Consigne - Indiquez combien de lignes de la liste ci-dessous contiennent le mot « should », en respectant les majuscules et les minuscules. Donnez seulement le nombre.

Données sources -
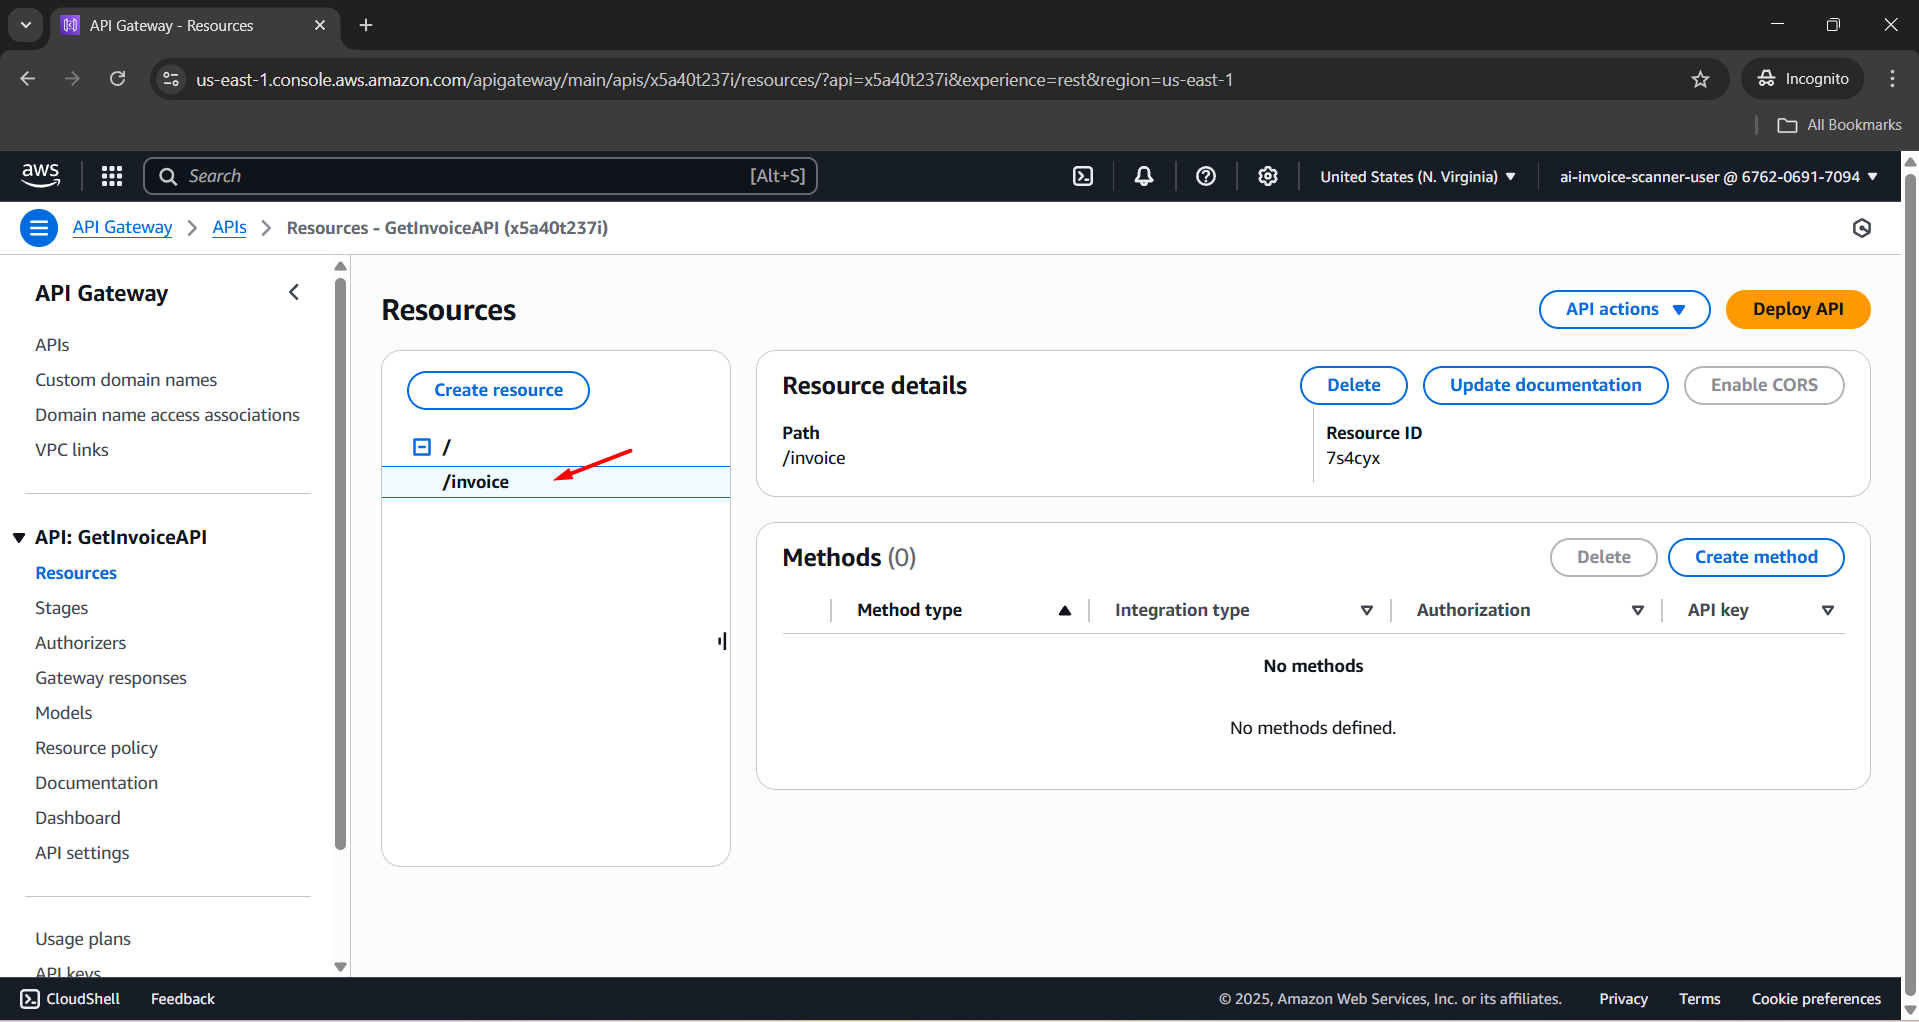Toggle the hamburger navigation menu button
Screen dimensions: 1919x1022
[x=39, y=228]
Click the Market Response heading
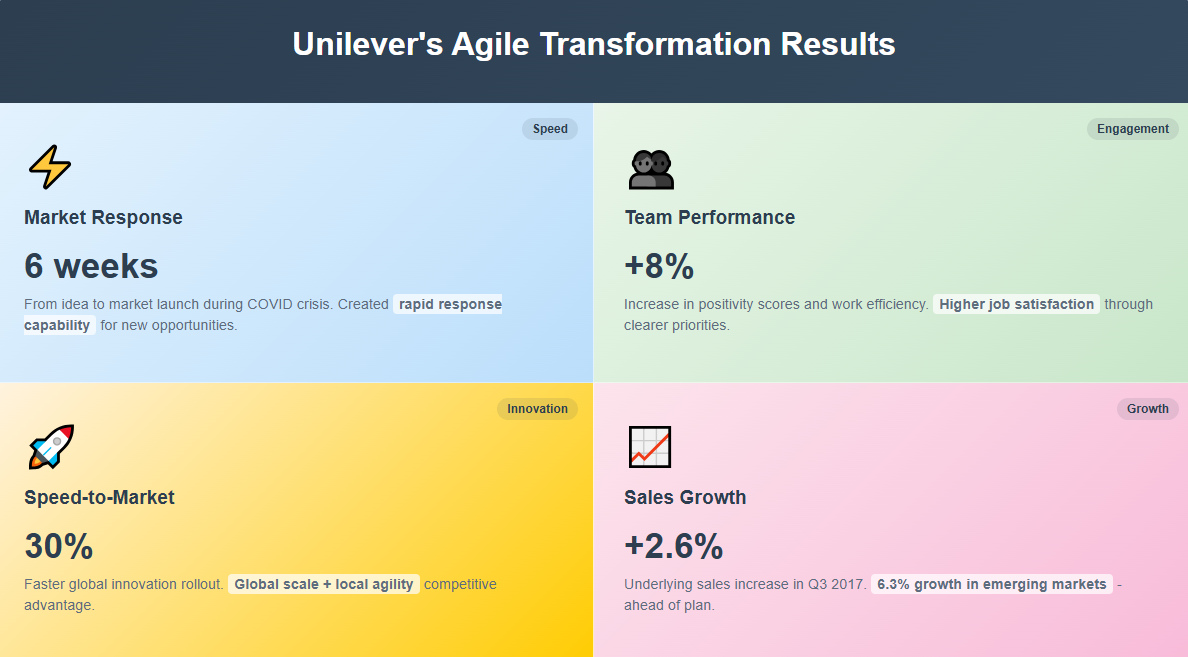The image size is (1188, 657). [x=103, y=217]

--

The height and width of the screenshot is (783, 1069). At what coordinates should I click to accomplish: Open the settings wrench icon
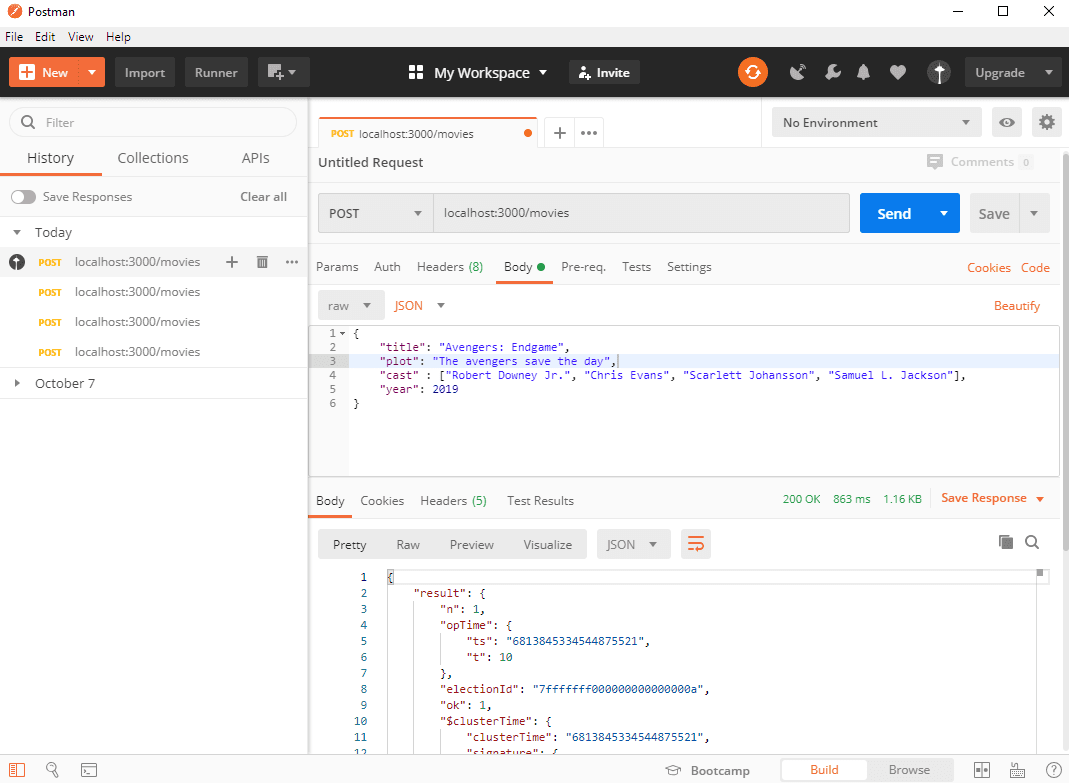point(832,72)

Réponse attendue - 1